# Sound in Epiphany and/or FireFox



## Zircon (Jul 21, 2010)

Could someone please point me to the answer to this?  I assume there is an answer, I just can't find it yet so sorry for any duplication of question here.  Anyway, on my home rig, a FreeBSD 8.0 AMD64, Gnome 2.28 and Epiphany 2.28, and FireFox 3.6.3 machine...

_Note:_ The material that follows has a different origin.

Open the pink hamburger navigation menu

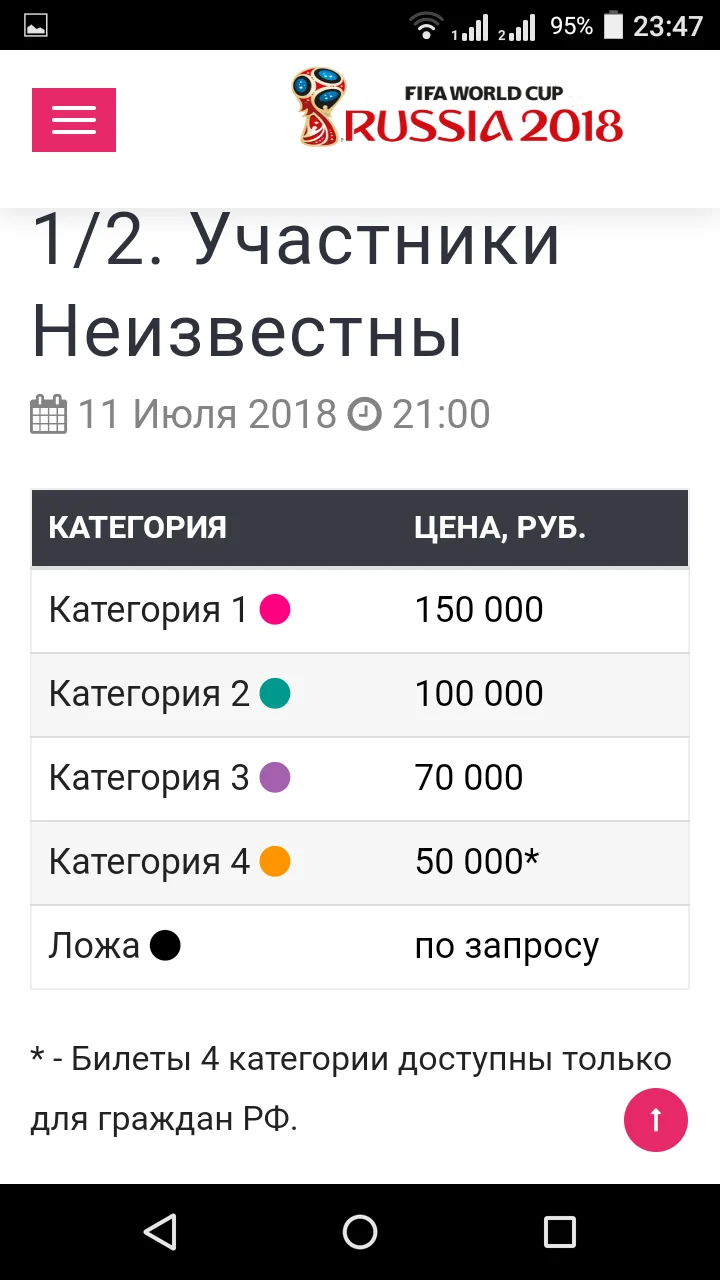click(x=73, y=120)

... I can get flash videos to play (more often and with more features on Epiphany than with FireFox), but never with sound!  I have followed all instructions in the FreeBSD Handbook as far as getting flash working with FireFox.  I can get sound on Flash _Movies_ in FireFox.  My Pulseaudio works with things like Rhythm Box and XMMS, etc...  I just can't get the flash plugins to produce any sound in flash videos in either browser.  Maybe I need some more plugins?  I would be greatly indebted to anyone who can point me in the right direction here. :beer

Thanks,
Zircon


----------



## Zircon (Aug 31, 2010)

Some progress here.  After upgrading Gnome 2.28.1 to 2.30.1 as per the Gnome Upgrade FAQ:

"
`# pkgdb -Ff`
(resolve all moved or deleted ports)

`# portupgrade -R -x gnome-keyring -x libgnome-keyring gnome-keyring`
`# pkg_deinstall -fO gnome-keyring`
`# portinstall security/gnome-keyring`

`# portupgrade -a`
"

and therefore upgrading my FireFox to 3.6.8, I experienced more sound in more urls that present Flash Videos, including YouTube.  Admittedly, most YouTube videos don't play, but those that do, play with sound now.  This is a big improvement.  Perhaps future ports of swfdec will render even more improvements.  Epiphany remains silent, however.

Some notes to my upgrade:

in the '# pkgdb -Ff' step, I found that answering "yes" to prompts eventually led to success;
in the '# portupgrade -a' step, I had to issue the force flag (-k) as well to get some critical ports to upgrade.  I can tell you it all worked and that I have a better system now thanks to the upgrade.  Way to go FreeBSD and Gnome!


----------



## Zircon (Nov 3, 2010)

Hi and I apologize for bringing this issue up again.  I have deinstalled www/swfdec-plugin, and then followed the Handbook under Browsers section and re-installed the Flash plugin. No errors during 

[CMD=]["$ nspluginwrapper -v -a -i"][/CMD]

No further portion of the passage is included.